* _Set task 1_: Could you reproduce the passage of the systems design interview article that opens with the words containing "Now let’s dive" and closes with "into specific requirements."?
* _Set task 2_: What comes next in the systems design interview article? Write its continuation, picking up after its final sentence.

* _Reading passage_:
□ □ □ □ □ □ □
Ace your System Interview with these Strategies – Part 2
By Frank Kane
This article is an excerpt from our course, Mastering the Systems Design Interview. As part 2 of our series, this article will share strategies & skills to help you master your Systems Design Interview. In part 1, we went through how to ask the right questions to stand out in the interview. Click here to review part one.
Now let’s dive in. First and foremost, you want to let your interviewer see your thought process. As you’re thinking about different strategies and the pros and cons of them, don’t keep it inside your head where the interviewer can’t see it. Talk about it as you’re thinking through it. That will give the interviewer a chance to steer you in the right direction, which is only going to help you.
Start by repeating the question and then break it down into specific requirements.
- If I say “design Youtube,” you should say, “Okay, you want me to design Youtube. What part of YouTube do you want me to design? There are many components to YouTube, like recommendations, editing content, channels, advertisements, and managing payments to people.
- What piece do you want me to focus on?
- Is it just the storing and the serving of the videos themselves?”
Odds are they’ll say, “yeah, let’s just focus on that” because obviously, you’re not going to design all of YouTube in 20 minutes.
So, narrow the problem down to what they really want you to do. Then ask more clarifying questions. How many videos are we talking about? How much traffic are we talking about?
They might push back on you and say, “well, what do you think it is?” You might have to estimate that yourself. But just make sure you come to an agreement about what the scale of the problem really is, and what the requirements are in terms of latencies or availability. Those requirements will inform what tradeoffs you can make in your design.
You might also ask about the budget. Do I have infinite money and infinite servers to throw at this? Or do I have cost constraints to think about as well? Clarify those requirements upfront. As you start to think about what the implications of those requirements are, talk about it.
I’ve seen one other system design interview prep course, and the instructor’s advice
was to start off by saying, “okay, can I think about this for five minutes?” I think that’s a terrible idea. Don’t just sit there in silence for five minutes. It’s awkward, and the interviewer doesn’t get any insight into your thought process, which is what they really want to see. So, no, do not just sit there in silence for five minutes while you think about it. Think out loud, and let the interviewer see how you approach the problem.
Once you understand what those requirements are, a good idea is to work backward from the customer experience. It’s very tempting to start with your favorite technology and say, “oh, okay, I want to use Apache Spark and a deep neural network for this problem,” and work forwards from your favorite technologies in hopes that you end up with a solution that meets the customer requirements.
A better approach is to work backward from those customer requirements and figure out what technologies meet those requirements. For example, say we’re asked to design YouTube. You need to vend massive amounts of videos all around the world at very low latency and at a massive scale. That probably means you need to use a CDN for the most popular videos at least. Where does the data come from that feeds that CDN, and how is that data cataloged? How do I access it? Work backward from the end user to the CDN, to the distributed data store that feeds that CDN, to the systems that populate that data store. That’s working backward from the customer, as opposed to working forwards from the lowest level technology and hoping you arrive at the right place.
Working backward will gain you major points at Amazon in particular because it is a very core piece of their entire culture. You are routinely expected and evaluated on how well you work backward from the customer at Amazon. Simply saying during an interview, “I’m going to work backward from the customer experience here,” will earn you a ton of goodwill at an Amazon system design interview. But even outside of Amazon, working backward is the right way to do it. Most experienced interviewers will appreciate this approach.
□ □ □ □ □ □ □
(Lines of data)
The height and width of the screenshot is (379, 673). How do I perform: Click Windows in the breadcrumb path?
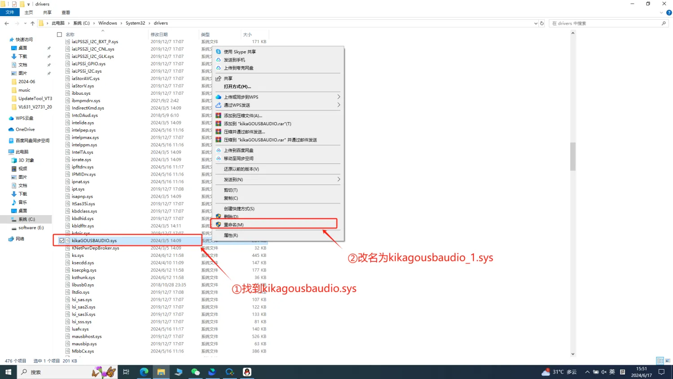pyautogui.click(x=108, y=23)
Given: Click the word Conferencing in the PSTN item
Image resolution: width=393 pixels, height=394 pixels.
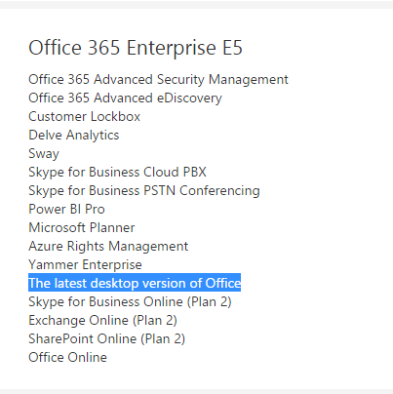Looking at the screenshot, I should (219, 191).
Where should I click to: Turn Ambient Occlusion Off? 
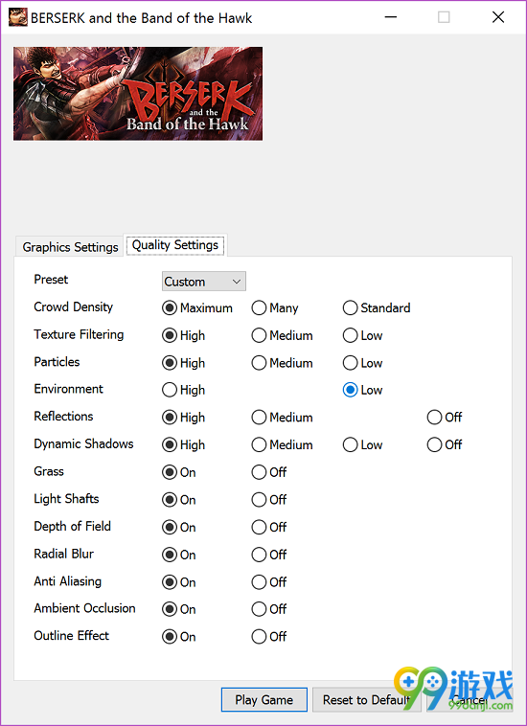tap(269, 609)
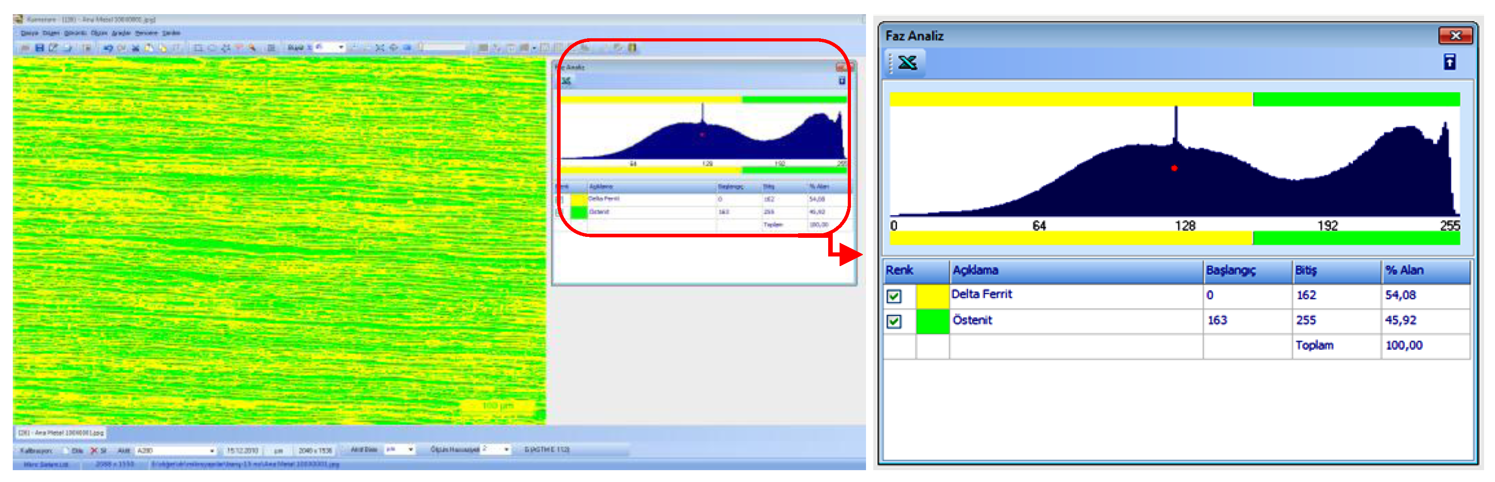Click the undo arrow icon in toolbar

[107, 48]
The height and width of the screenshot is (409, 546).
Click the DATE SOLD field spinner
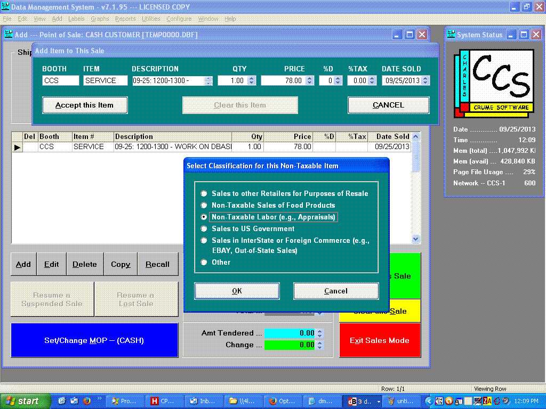pyautogui.click(x=425, y=81)
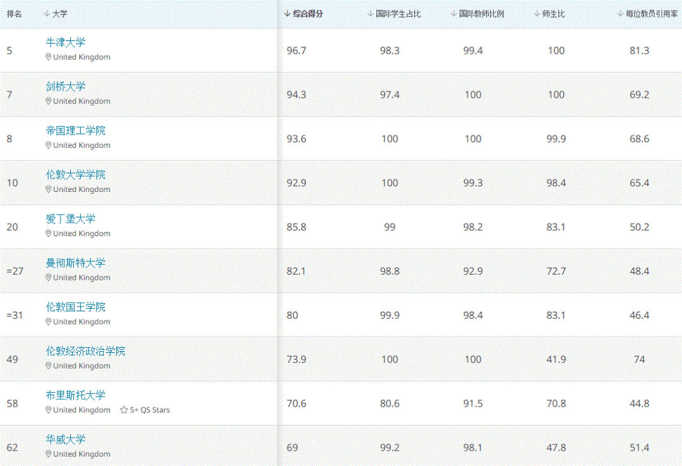
Task: Open 剑桥大学 university link
Action: [66, 87]
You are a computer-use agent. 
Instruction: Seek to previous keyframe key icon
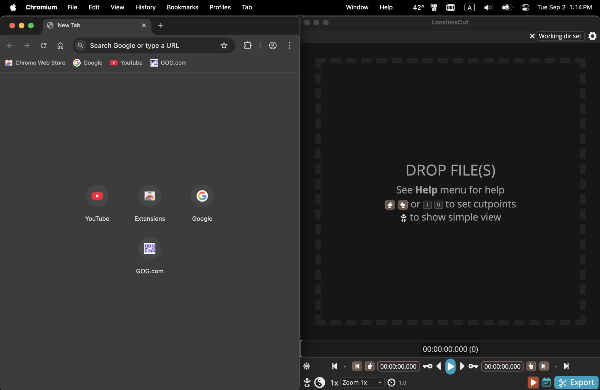428,366
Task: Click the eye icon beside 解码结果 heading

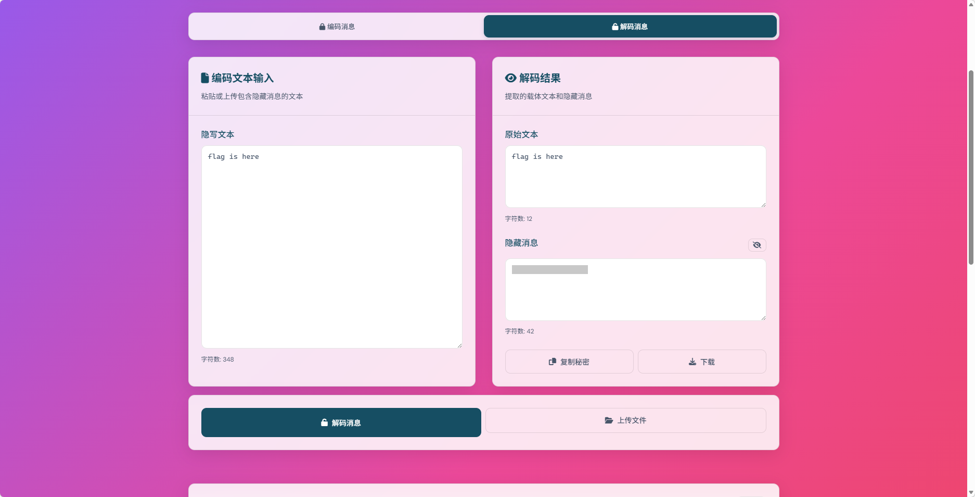Action: coord(510,78)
□ □ □ □ □ □ □
* _Written response 1_:
Now let’s dive in. First and foremost, you want to let your interviewer see your thought process. As you’re thinking about different strategies and the pros and cons of them, don’t keep it inside your head where the interviewer can’t see it. Talk about it as you’re thinking through it. That will give the interviewer a chance to steer you in the right direction, which is only going to help you.
Start by repeating the question and then break it down into specific requirements.

* _Written response 2_:
Tying it back to our YouTube example again, we might start off by asking clarifying questions. How will users discover the videos? Do we need to think about building a search engine or a recommender engine or an advertising engine? Figure out what the customer experience is that you’re being asked to deliver. What piece of that experience are you being asked to design? Start by understanding what customer experience you’re being asked to deliver, and then work backward from that customer experience to the technical components that you need to deliver it.
You must first identify who the customers are.
- Are these people all around the world?
- Are they in one specific region primarily?
- Are they accessing your data at weird times, or are there weird peaks in traffic that we need to worry about?
- What are their use cases?
- What are they trying to do?
In our YouTube example, they’re trying to find a video and play it back in a reliable manner. They don’t want to see any buffering.
Which use cases do you need to concern yourself with? Don’t paint yourself into a corner where you’re trying to design all of YouTube in 20 minutes or all of Google or all of Amazon. Make sure you define upfront what piece of it they really want you to do.
Your first task in any system design interview is to clarify the requirements of what you’re being asked to design. Clarify them in terms of the customer experience whenever possible. Your interviewer is really trying to see that you can think about problems from a business perspective and not just a technical perspective. If you start with the customer experience and focus on that, that shows me that you can think about this like a business owner would. You’re thinking about how this technology will provide an experience to this company’s customers that can make them money down the road. Your job is not just about applying cool technology. It’s about finding solutions for delivering new compelling customer experiences.
Once you’ve defined the customer experience you’re trying to deliver, what do you ask about next?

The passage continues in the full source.